- _WHAT YOU SHOULD DO_: Transcribe exactly, and without pictures, only the lines from the one bearing "The width and" through the final line of the data below.

━━━━━ DATASET ENTRIES ━━━━━

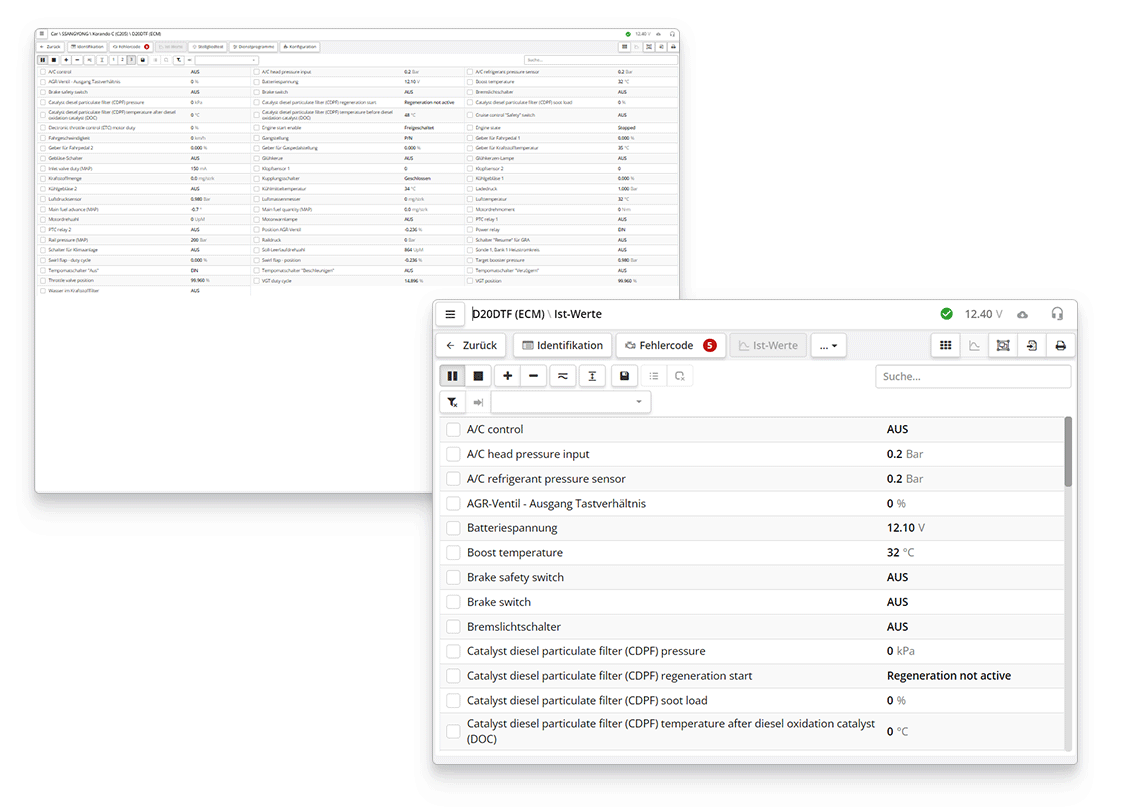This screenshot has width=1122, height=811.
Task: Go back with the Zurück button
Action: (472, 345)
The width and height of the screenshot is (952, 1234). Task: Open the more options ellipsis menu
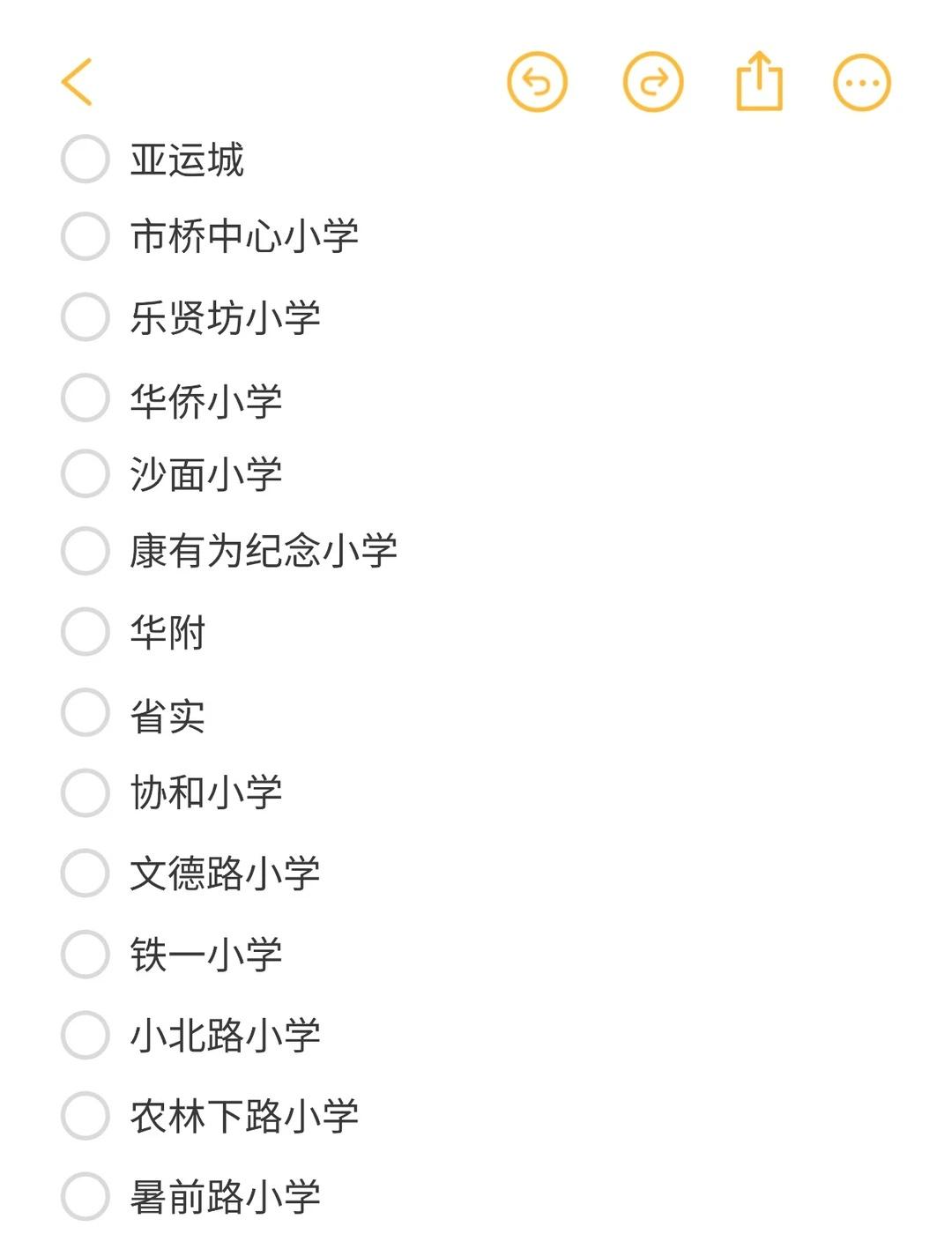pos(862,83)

━━━━━

- _RESPONSE TO THIS TASK_:
The width and height of the screenshot is (952, 1234). Task: Open the more options ellipsis menu
pos(862,83)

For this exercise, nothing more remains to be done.